* What to produce *
Recast the items from the line with "Find the location" to the line with "up-arrow-icon is located" as a two-column CSV with the columns instruction and response, one row per item, putting each item's text and its answer in one quoted field each and turning line breaks into spaces.

* Material for this task *
:::::

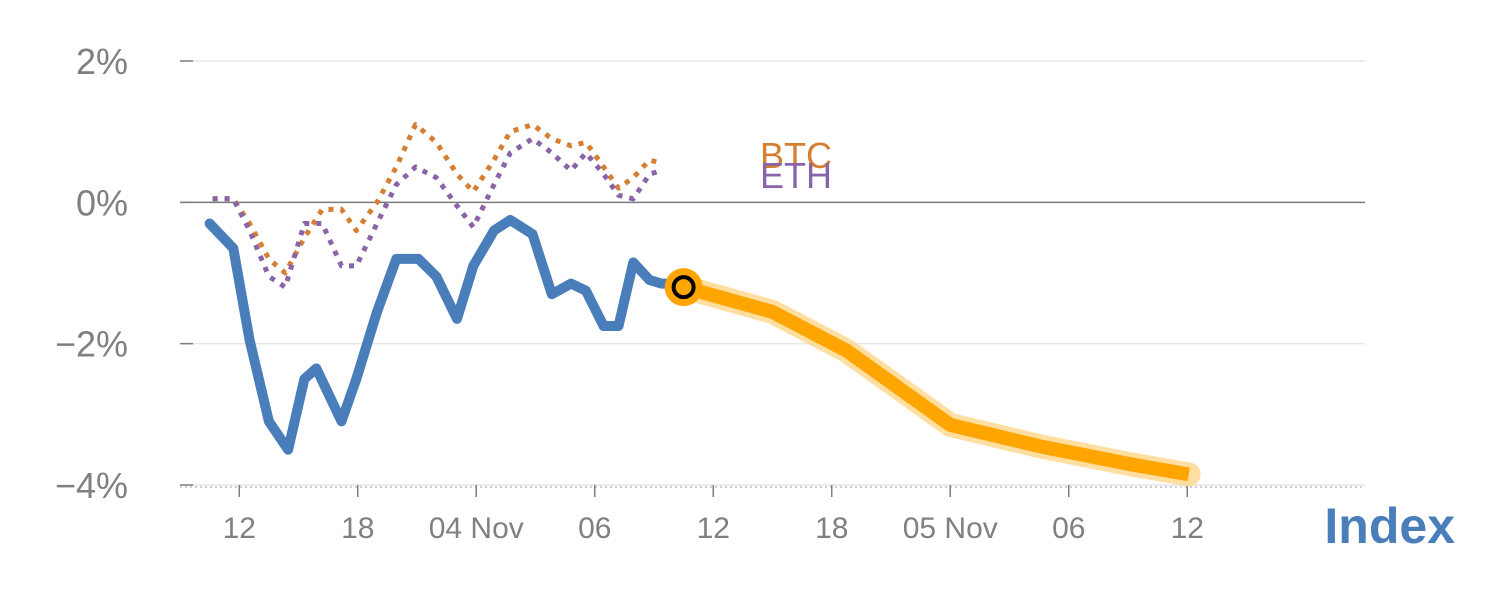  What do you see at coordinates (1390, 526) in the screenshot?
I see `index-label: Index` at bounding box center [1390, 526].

:::::

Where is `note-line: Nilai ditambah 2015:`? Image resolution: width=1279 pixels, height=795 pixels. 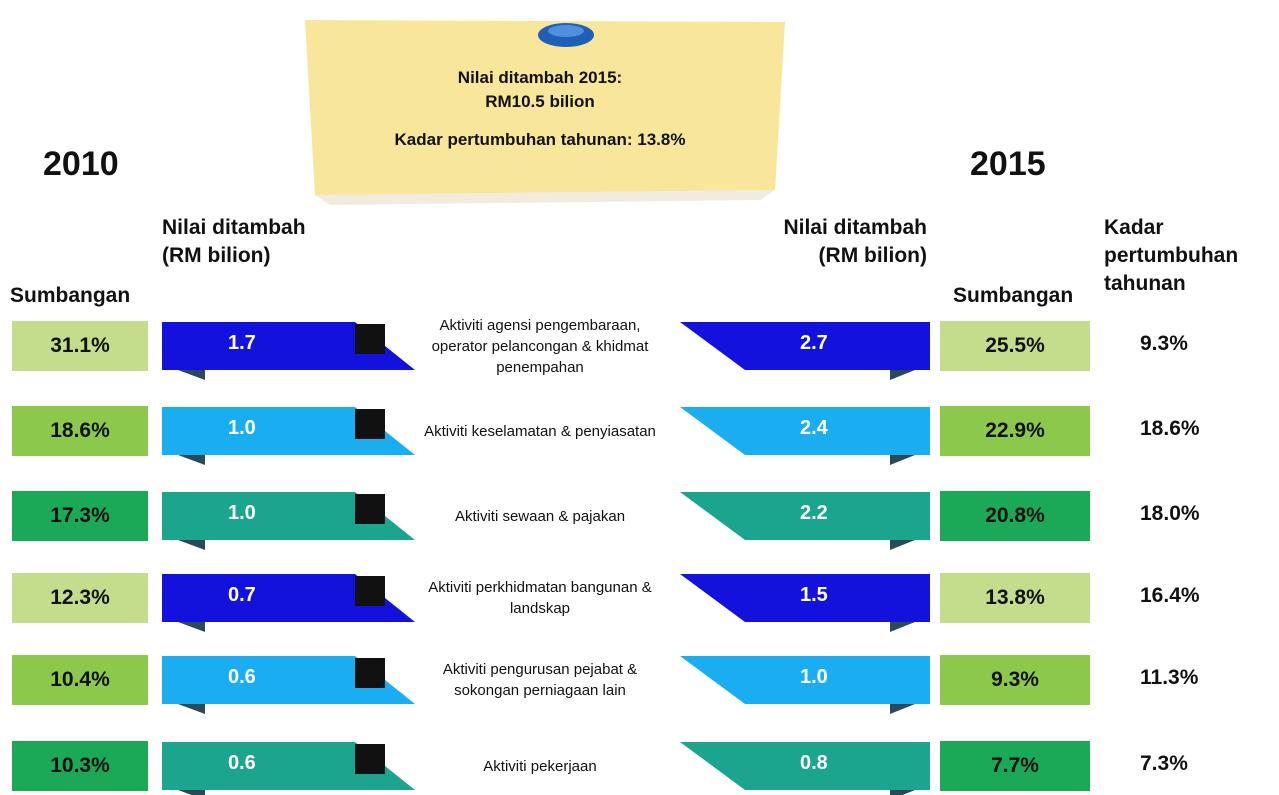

:::::

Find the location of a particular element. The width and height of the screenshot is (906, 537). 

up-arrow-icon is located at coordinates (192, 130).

:::::

* Answer to this exercise *
instruction,response
"Find the location of a particular element. The width and height of the screenshot is (906, 537).","up-arrow-icon is located at coordinates (192, 130)."